- WHAT IS NEEDED -
Write out every entry below again in full with its wording unchanged, and add 111 to each number in its answer: the x and y coordinates, plus the viewport width and height where they appear.

- INPUT RECORDS -
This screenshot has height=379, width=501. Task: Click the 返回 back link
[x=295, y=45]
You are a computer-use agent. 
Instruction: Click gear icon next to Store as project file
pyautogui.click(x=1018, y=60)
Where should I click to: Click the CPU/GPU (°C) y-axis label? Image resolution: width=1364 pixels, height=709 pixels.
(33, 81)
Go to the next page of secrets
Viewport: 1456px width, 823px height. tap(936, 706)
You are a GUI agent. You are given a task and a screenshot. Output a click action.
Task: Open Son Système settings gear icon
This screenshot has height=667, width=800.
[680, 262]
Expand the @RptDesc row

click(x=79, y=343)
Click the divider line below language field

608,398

- FINAL RESULT -
This screenshot has height=379, width=501. Task: Click the 返回 back link
[x=406, y=156]
You are a computer-use agent. 
Instruction: Click gear icon next to Store as project file
pyautogui.click(x=1129, y=171)
Where should I click to: Click the CPU/GPU (°C) y-axis label? Image resolution: width=1364 pixels, height=709 pixels.
(144, 192)
Go to the next page of secrets
Viewport: 1567px width, 934px height. tap(1047, 817)
You are a GUI agent. You are given a task and a screenshot. Output a click action.
Task: Open Son Système settings gear icon
This screenshot has height=667, width=800.
[791, 373]
Expand the @RptDesc row

click(x=190, y=454)
Click the divider line below language field

719,509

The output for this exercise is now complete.